Can you reproduce the records word for word, from their first line through the line that contains "(x=305, y=628)", with the pictures left out?

■ **RECORDED DATA**
◇ ◇ ◇ ◇ ◇

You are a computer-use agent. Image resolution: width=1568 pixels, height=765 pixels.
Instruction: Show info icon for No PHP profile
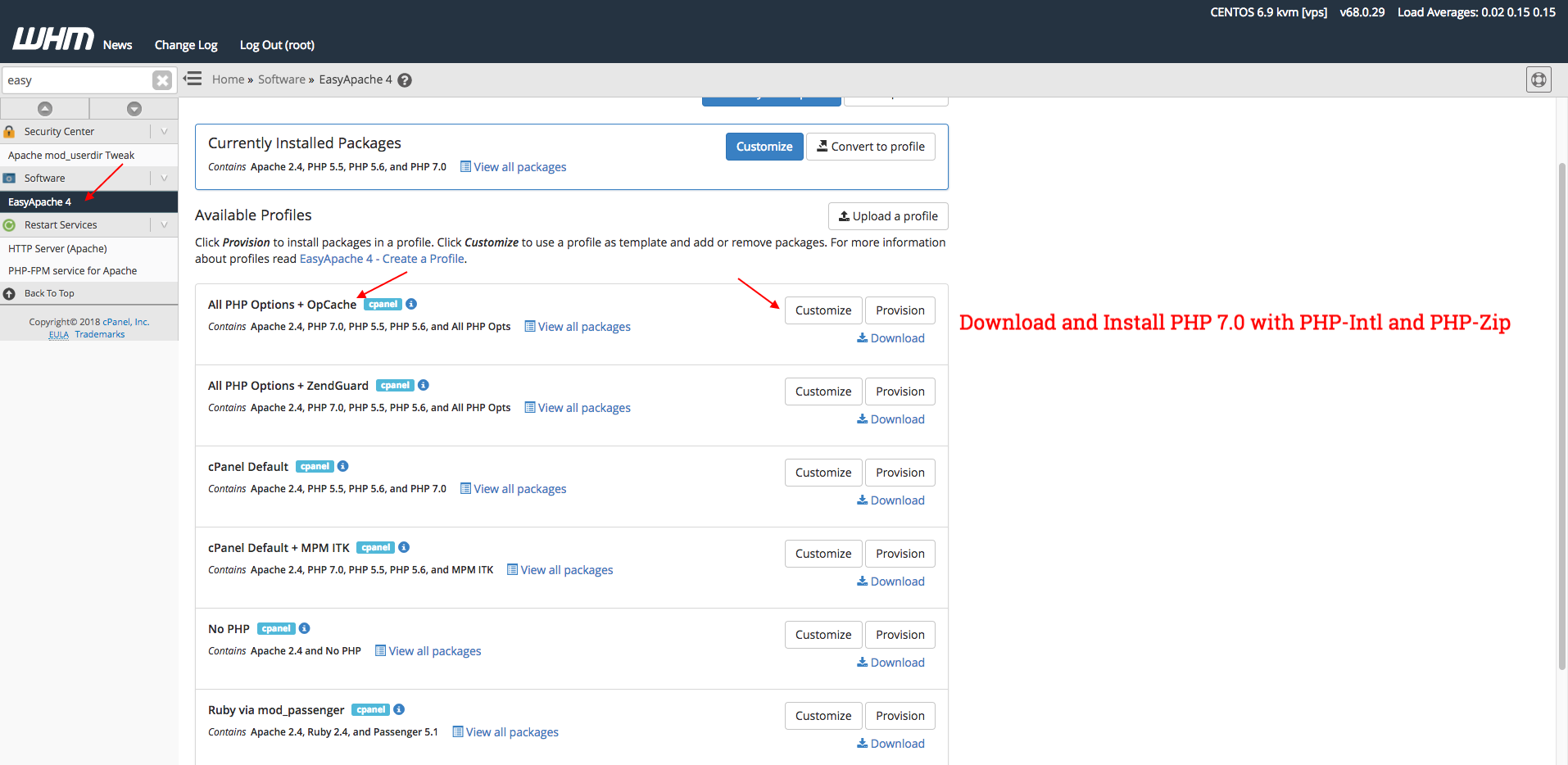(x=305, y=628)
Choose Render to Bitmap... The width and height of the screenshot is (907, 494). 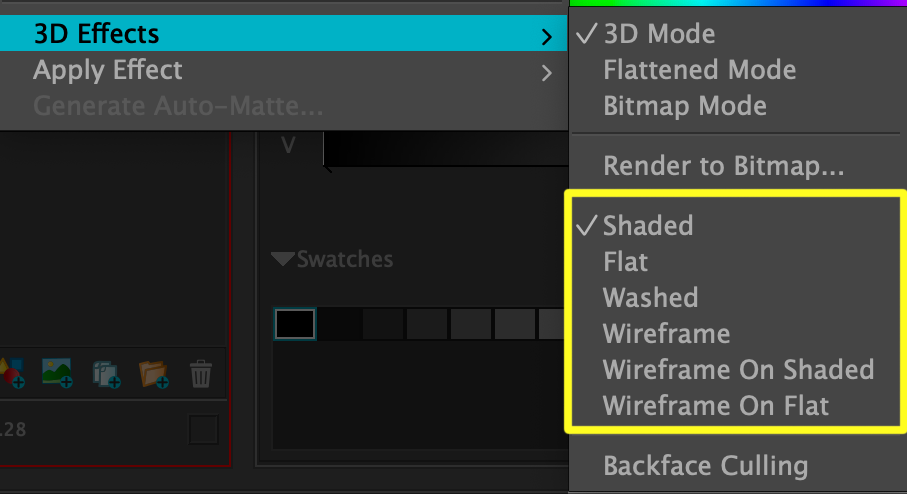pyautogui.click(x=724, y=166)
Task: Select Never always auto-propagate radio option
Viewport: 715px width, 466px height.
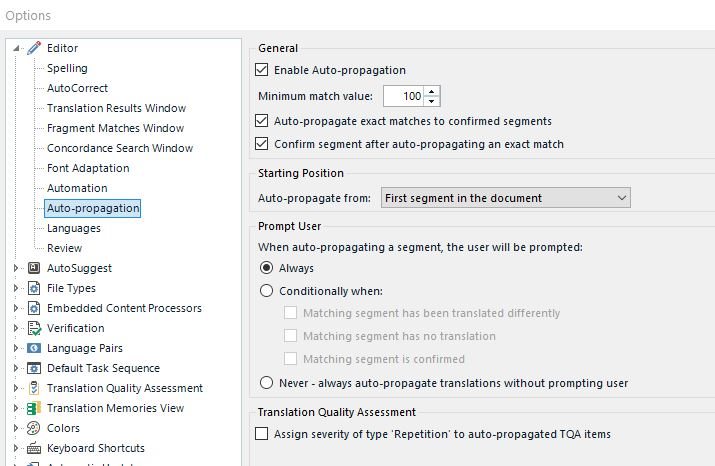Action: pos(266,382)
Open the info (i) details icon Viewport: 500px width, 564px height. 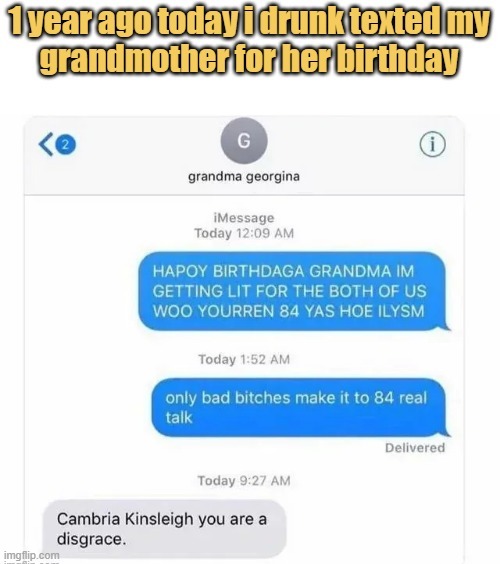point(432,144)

◇ ◇ ◇ ◇ ◇

■ **WORKED ANSWER**
You are a computer-use agent. Image resolution: width=1568 pixels, height=765 pixels.
Instruction: Show info icon for No PHP profile
(x=305, y=628)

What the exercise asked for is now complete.